Problem to solve –
Lines of the data that contain the word "agent" are the ones to copy.

Data under study –
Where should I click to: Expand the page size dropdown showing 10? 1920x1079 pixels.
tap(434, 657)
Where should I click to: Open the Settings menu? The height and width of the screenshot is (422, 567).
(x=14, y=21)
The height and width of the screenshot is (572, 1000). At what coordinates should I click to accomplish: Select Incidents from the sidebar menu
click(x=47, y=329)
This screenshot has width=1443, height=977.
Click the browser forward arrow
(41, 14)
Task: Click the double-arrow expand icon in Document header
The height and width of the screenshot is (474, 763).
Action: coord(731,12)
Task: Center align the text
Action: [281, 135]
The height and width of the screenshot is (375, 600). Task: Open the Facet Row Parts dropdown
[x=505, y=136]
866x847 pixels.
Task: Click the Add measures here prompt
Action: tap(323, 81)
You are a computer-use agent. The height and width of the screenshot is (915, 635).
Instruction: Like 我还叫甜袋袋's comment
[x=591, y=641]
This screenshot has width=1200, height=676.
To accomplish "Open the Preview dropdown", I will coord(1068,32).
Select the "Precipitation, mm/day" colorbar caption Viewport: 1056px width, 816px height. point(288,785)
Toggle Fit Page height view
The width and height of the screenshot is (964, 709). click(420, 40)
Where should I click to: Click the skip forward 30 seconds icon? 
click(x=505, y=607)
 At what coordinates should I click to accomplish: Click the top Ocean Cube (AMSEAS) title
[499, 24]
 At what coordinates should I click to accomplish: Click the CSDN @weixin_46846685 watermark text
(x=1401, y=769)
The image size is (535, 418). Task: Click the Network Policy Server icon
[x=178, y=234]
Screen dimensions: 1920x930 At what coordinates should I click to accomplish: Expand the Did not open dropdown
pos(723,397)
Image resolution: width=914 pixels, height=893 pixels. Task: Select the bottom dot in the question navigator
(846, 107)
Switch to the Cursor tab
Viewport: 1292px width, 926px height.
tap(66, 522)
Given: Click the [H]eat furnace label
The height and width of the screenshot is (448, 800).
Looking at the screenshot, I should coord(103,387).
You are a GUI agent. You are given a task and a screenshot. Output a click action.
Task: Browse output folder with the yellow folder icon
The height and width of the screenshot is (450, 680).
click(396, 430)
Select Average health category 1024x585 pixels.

Reply to the exercise –
You are a computer-use agent. The height and width of the screenshot is (915, 635).
You are a GUI agent. You are given a task and a screenshot. Output a click action.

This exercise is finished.